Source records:
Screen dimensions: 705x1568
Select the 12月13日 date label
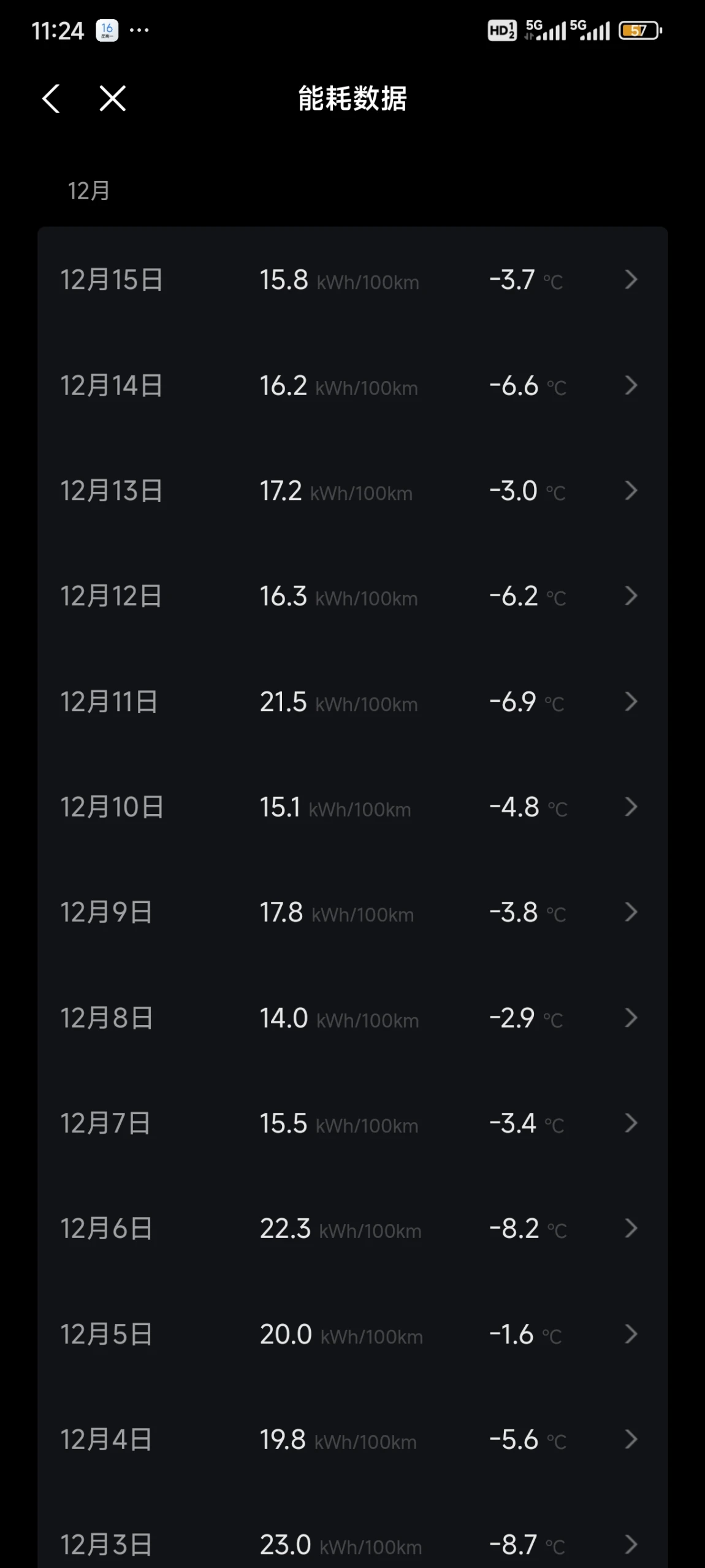(x=112, y=491)
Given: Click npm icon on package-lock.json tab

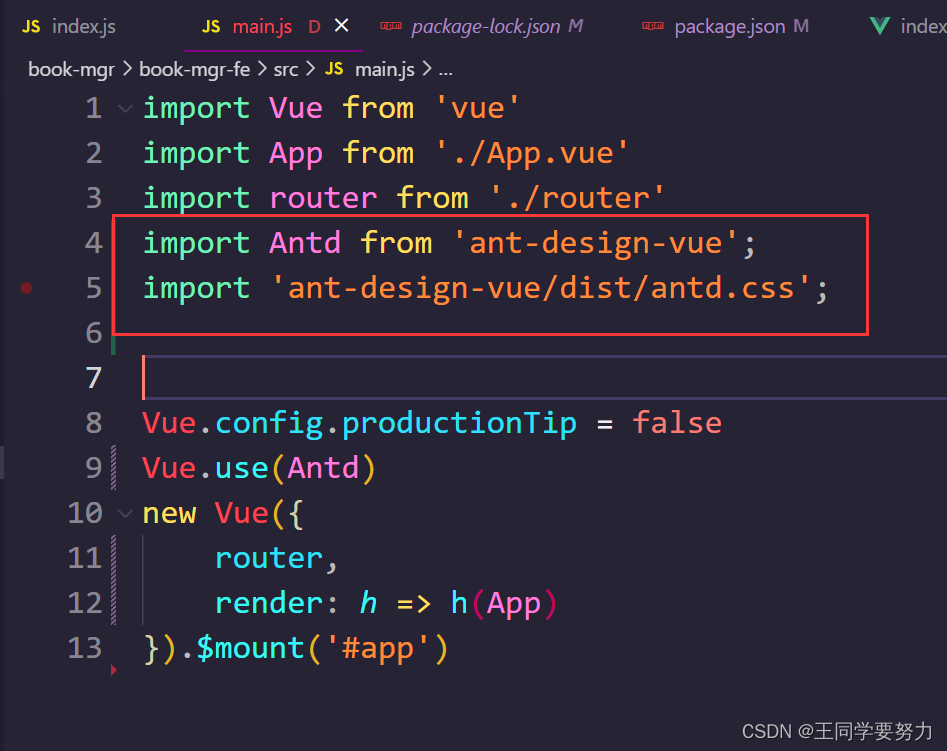Looking at the screenshot, I should (x=390, y=27).
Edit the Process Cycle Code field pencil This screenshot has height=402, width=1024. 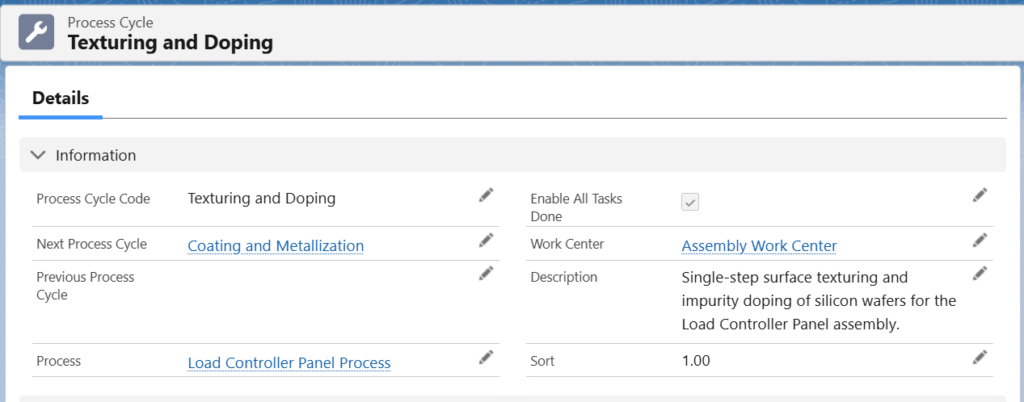[x=486, y=195]
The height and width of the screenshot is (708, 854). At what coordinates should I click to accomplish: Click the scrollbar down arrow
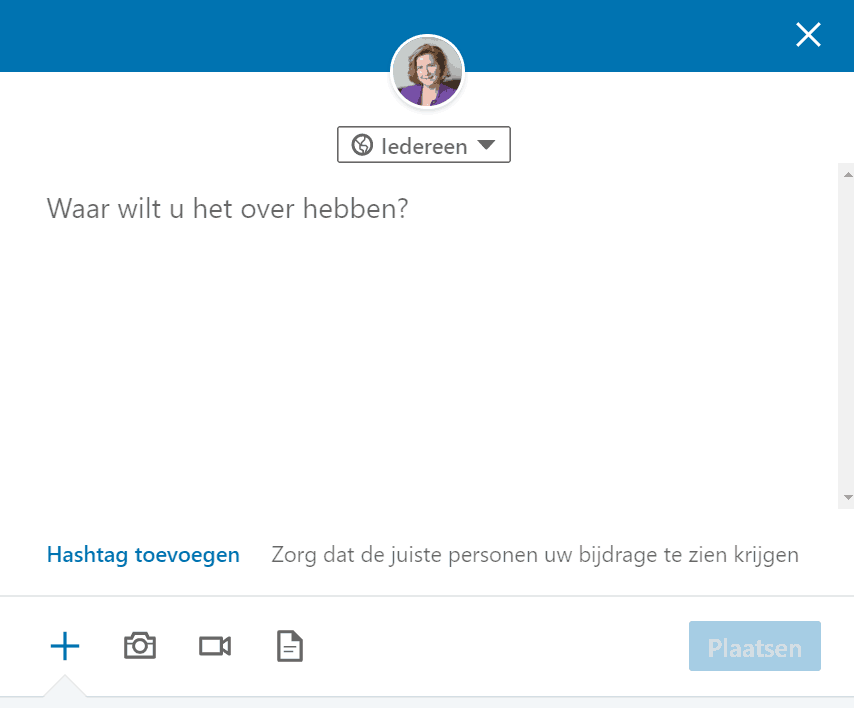[847, 497]
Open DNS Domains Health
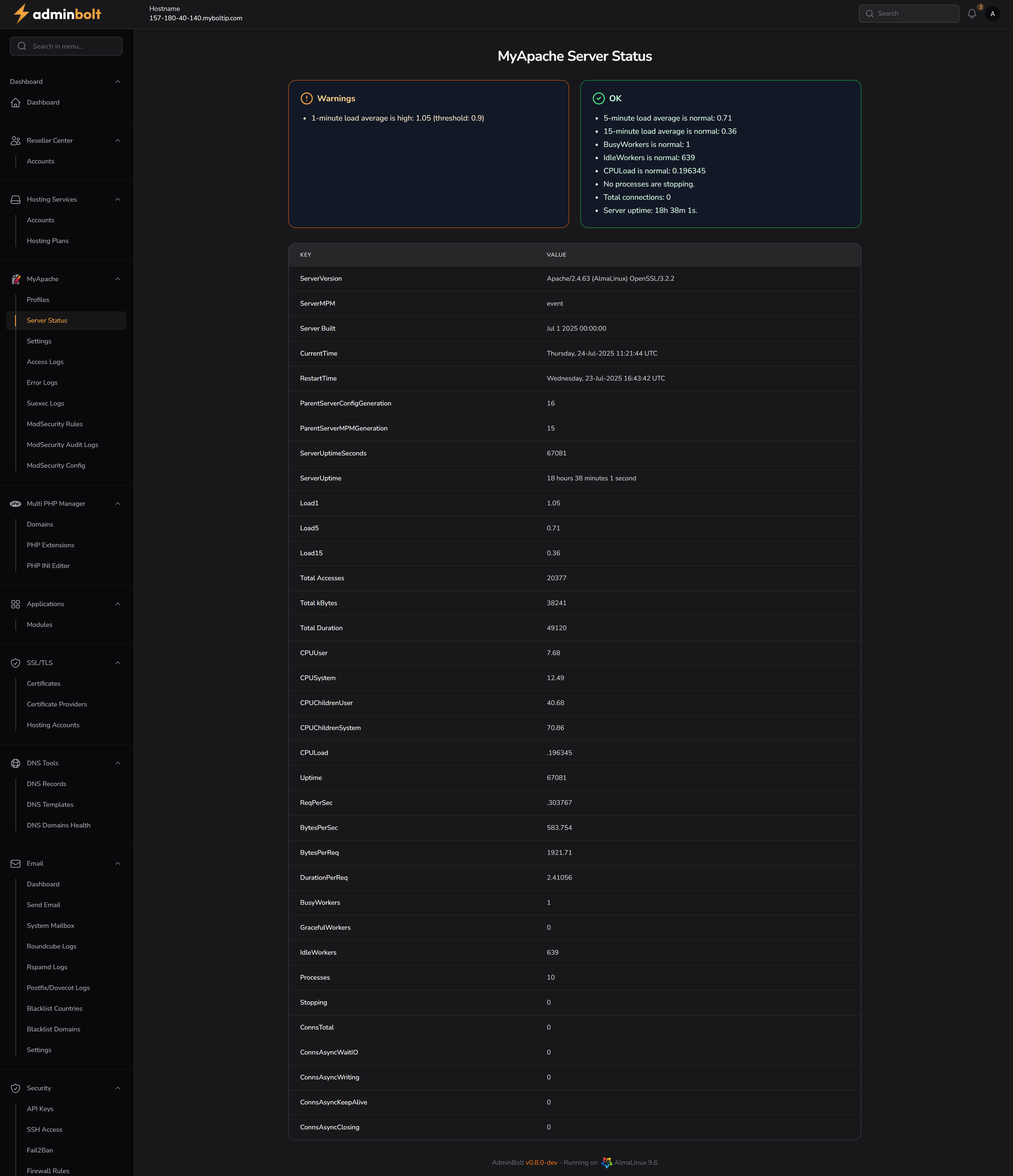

» **EXERCISE PROMPT**: Copy the lines from the first one through the line containing "Looking at the", including both ends. Leave the pictures out.

» **FINAL ANSWER**:
Screen dimensions: 705x1568
Select the 12月13日 date label
(x=112, y=491)
Given: Click npm icon on package-lock.json tab

Looking at the screenshot, I should (x=390, y=27).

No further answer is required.